In the latest period, the bank set aside $957 million for credit losses after reducing its provisions by $452 million a year ago. The provision included a $397 million increase in the allowance for credit losses reflecting loan growth and a less favorable economic environment, the bank said.
The disappointing earnings report came after the bank announced earlier this week that it would retrench from the U.S. mortgage market. Meanwhile, Wells Fargo also said last month that it would have a $2.8 billion after-tax operating loss tied to legal and regulatory costs.
The combined impact of the legal, regulatory and customer remediation efforts lowered Well Fargo’s earnings by 70 cents per share.
After excluding severance costs and a tax gain, Wells Fargo earned 61 cents a share, shy of the 66 cents analysts surveyed by Refinitiv were expecting.

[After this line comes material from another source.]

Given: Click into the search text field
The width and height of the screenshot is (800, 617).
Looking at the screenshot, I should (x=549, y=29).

“Though the quarter was significantly impacted by previously disclosed operating losses, our underlying performance reflected the progress we are making to improve returns,” CEO Charlie Scharf said in a statement. “Rising interest rates drove strong net interest income growth, credit losses have continued to increase slowly but credit quality remained strong, and we continue to make progress on our efficiency initiatives.”

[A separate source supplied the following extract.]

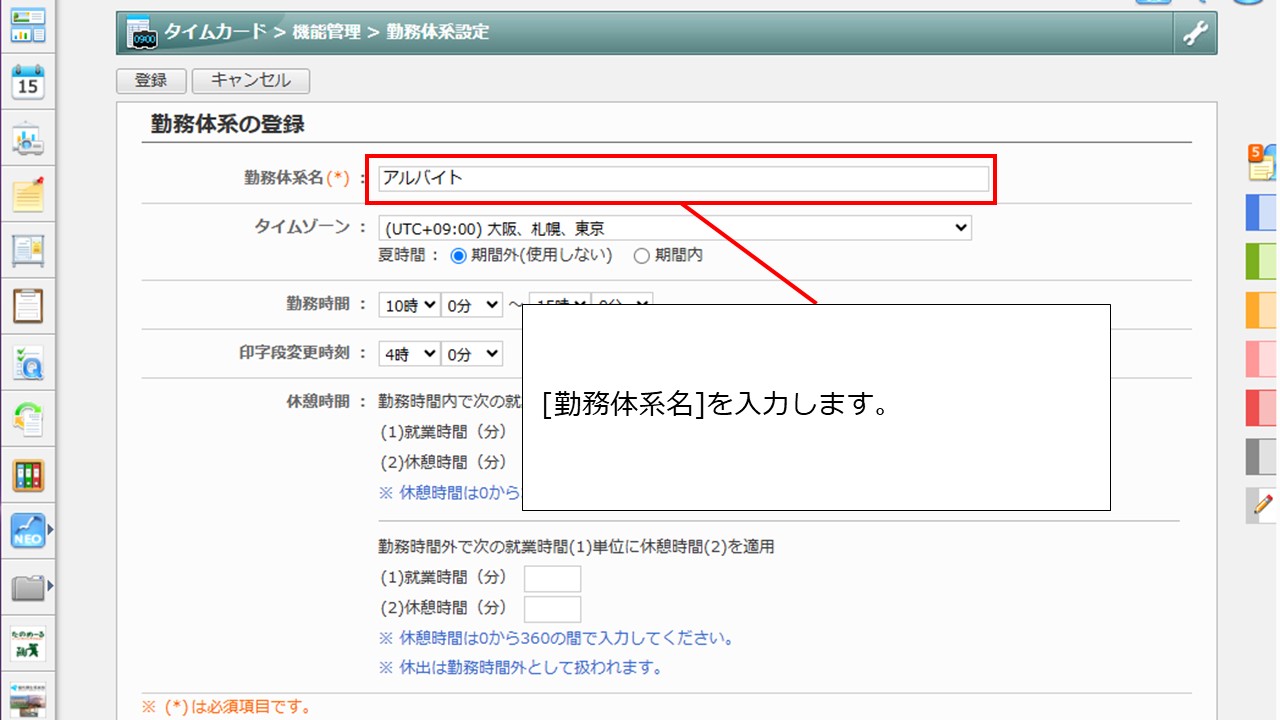
Task: Open the binder cabinet icon in sidebar
Action: 28,475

As the most mortgage-dependent of the six biggest U.S. banks, Wells Fargo has faced pressure as sales and refinancing activity has fallen steeply amid mortgage rates that have topped 6%. The bank said its home lending revenue was down 57% this quarter.
Shares of Wells fell nearly 14% in 2022, faring better than the S&P 500 as the bank’s retail and commercial banking benefited from rising rates. The stock is up about 3.7% year to date.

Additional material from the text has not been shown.